Depending on the which study you read the average age of exposure to sex by way of pornography is 8-11 years old. Unfortunately, most parents are having the sex talk well after that. As parents we can either help build our child’s view of sexuality or react and respond to a view of sex being built by their peers and the culture.
Every time I bring up the sex talk near a group of parents the same questions pop up from wide eyed moms and flustered dads.
How do you begin to talk about sex with your kids?

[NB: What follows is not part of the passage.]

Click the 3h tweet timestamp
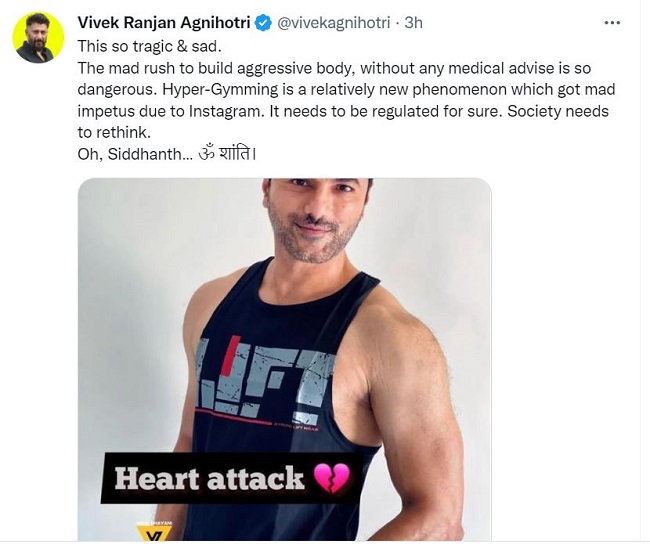The height and width of the screenshot is (544, 650). tap(414, 22)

What age do you have the talk?
How much detail is appropriate?
Do you say penis?
To which I often quip: Begin with words. Talk about sex with your kids before other kids talk about sex with your kids (It’s sooner that you think). Your kids need enough detail to know what you’re actually talking about. Yes, I say penis, and if I’m talking about a penis I also mention the vagina… and how they work together.
Your kids will talk to you about things you talk about with them, and they won’t talk to you about things you don’t talk about. Here are are a few tips to help you with the first sex talk.
Sex Talk Tips
- The goal is not to have a “one-and-done” talk. The goal is to open a healthy ongoing dialogue with your child about sex and sexuality so that your children are comfortable coming to you with questions as they arise, and trust me, they will arise.

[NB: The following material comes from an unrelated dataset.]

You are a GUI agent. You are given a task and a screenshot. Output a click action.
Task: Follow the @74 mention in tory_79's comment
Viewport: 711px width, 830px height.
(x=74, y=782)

- You and your spouse need to talk first to ensure you’re on the same page. If you’re starting the sex conversation, both parents need to be ready to talk about sex regardless of the child’s gender. If possible, I recommend the same gender parent has the initial one-to-one sex talk. After the initial talk both parents should be open to sex related conversations. There may be unique questions your child has for each parent. Use your discretion for what is appropriate.
- Have the talk sooner than later. I had the talk with my oldest son at the age of 8 because I he rides the bus with older kids who have already begun talking about sex and/or have access to porn on their phones. I usually recommend having the talk somewhere between 7-9 years old so that your conversation can be proactive instead of reactive. It’s much easier to sustain a healthy dialogue about sex when you lay the foundation and open the doors of communication before others.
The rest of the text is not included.